§ **DOCUMENT EXTRACT**:
▼
Circuit arrangement with half-bridge
Abstract
The invention relates to a circuit arrangement having a half-bridge arrangement comprising a first and a second switch (T 1 ;T 2 ), each switch (T 1 ;T 2 ) having, between its operating and reference electrodes, an internal diode (DB 1 ;DB 2 ), which is reverse-connected in parallel with the main current flow direction of the respective switch (T 1 ;T 2 ), and also an internal capacitance (C OSS 1 ;C OSS 2 ), a series diode (DS 1 ;DS 2 ) being arranged in series with the respective switch (T 1 ;T 2 ) in the main current flow direction in such a way that current can flow in the main current flow direction, and a freewheeling diode (DF 1 ;DF 2 ) being connected in parallel with the respective series circuit formed by the switch (T 1 ;T 2 ) and the series diode (DS 1 ;DS 2 ), and having a load circuit (L;RL), which has at least one inductive component (L) and is connected to the midpoint of the half-bridge arrangement. In order to reduce the failure rate of the series diodes (DS 1 ;DS 2 ), a load-relieving capacitance (CE 1 ;CE 2 ) is connected in parallel with each series diode (PS 1 ;DS 2 ).
Claims
exact text as granted — not AI-modifiedWhat is claimed is:
1. A circuit arrangement having
a half-bridge arrangement comprising a first and a second switch (T 1 ;T 2 ), each switch (T 1 ;T 2 ) having, between its operating and reference electrodes, an internal diode (DB 1 ;DB 2 ), which is reverse-connected in parallel with the main current flow direction of the respective switch (T 1 ;T 2 ), and also an internal capacitance (C OSS 1 ;C OSS 2 ) a series diode (DS 1 ;DS 2 ) being arranged in series with the respective switch (T 1 ;T 2 ) in the main current flow direction in such a way that current can flow in the main current flow direction, and a freewheeling diode (DF 1 ;DF 2 ) being connected in parallel with the respective series circuit formed by the switch (T 1 ;T 2 ) and the series diode (DS 1 ;DS 2 ), and
a load circuit (L;RL), which has at least one inductive component (L) and is connected to the midpoint of the half-bridge arrangement,
wherein a load-relieving capacitance (CE 1 ;CE 2 ) is connected in parallel with each series diode (DS 1 ;DS 2 ).
2. The circuit arrangement as claimed in claim 1 , wherein the first and second switches (T 1 ;T 2 ) of the half-bridge arrangement are realized by a MOSFET, the respective internal diode being formed by the respective body diode (DB 1 ;DB 2 ) and the respective internal capacitance being formed by the respective output capacitance (C OSS 1 ;C OSS 2 ).
▲
Records for locating described items:
▼
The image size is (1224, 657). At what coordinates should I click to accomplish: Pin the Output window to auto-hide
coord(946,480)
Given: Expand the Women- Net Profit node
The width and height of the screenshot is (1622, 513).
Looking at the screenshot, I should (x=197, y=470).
▲
▼
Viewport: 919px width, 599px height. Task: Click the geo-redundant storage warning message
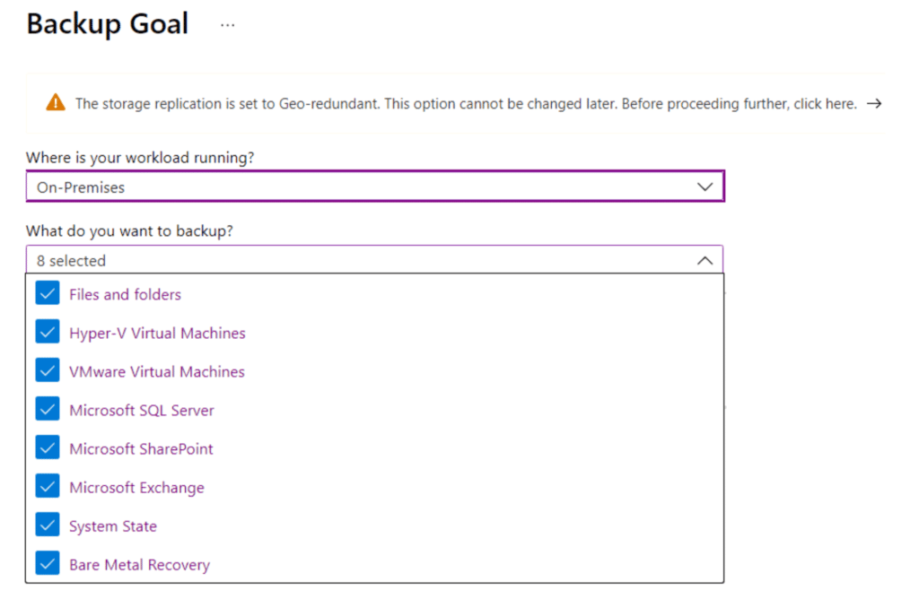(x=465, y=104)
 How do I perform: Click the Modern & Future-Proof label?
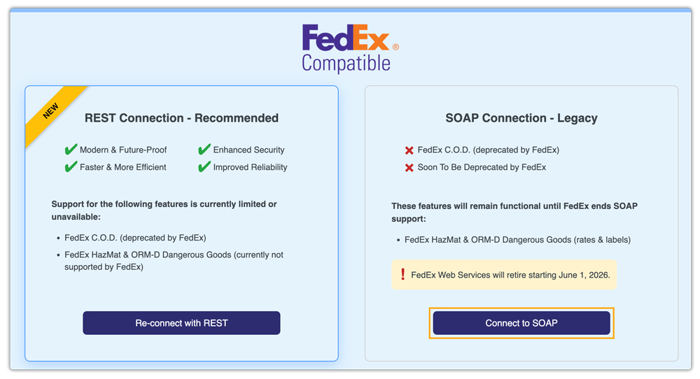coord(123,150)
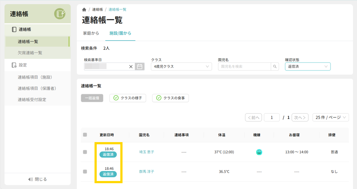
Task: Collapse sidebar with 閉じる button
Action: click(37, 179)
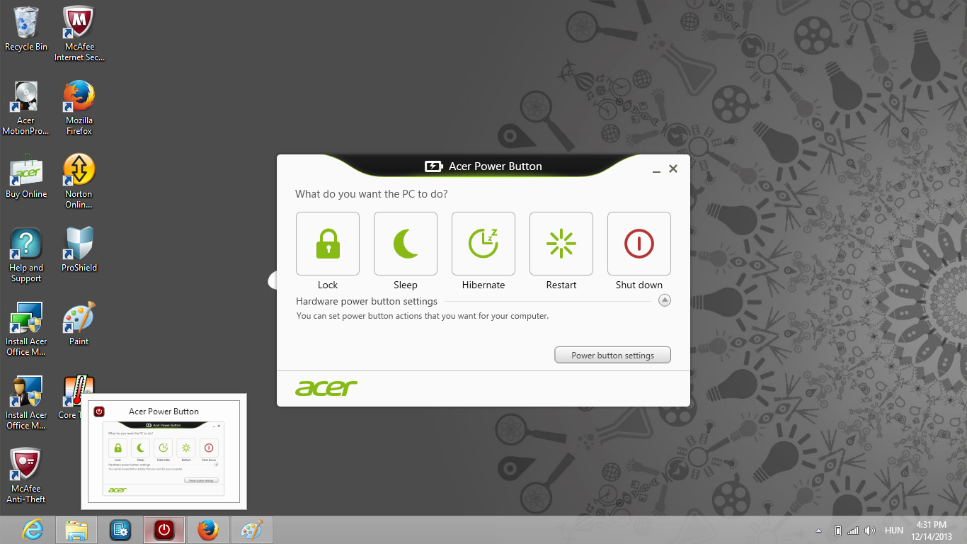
▲
§ **STATED GOAL**: Repeat everything from "2. The circuit" down to "1 ;C OSS 2 )." in the half-bridge circuit patent text.

§ **ANSWER TO THE TASK**:
2. The circuit arrangement as claimed in claim 1 , wherein the first and second switches (T 1 ;T 2 ) of the half-bridge arrangement are realized by a MOSFET, the respective internal diode being formed by the respective body diode (DB 1 ;DB 2 ) and the respective internal capacitance being formed by the respective output capacitance (C OSS 1 ;C OSS 2 ).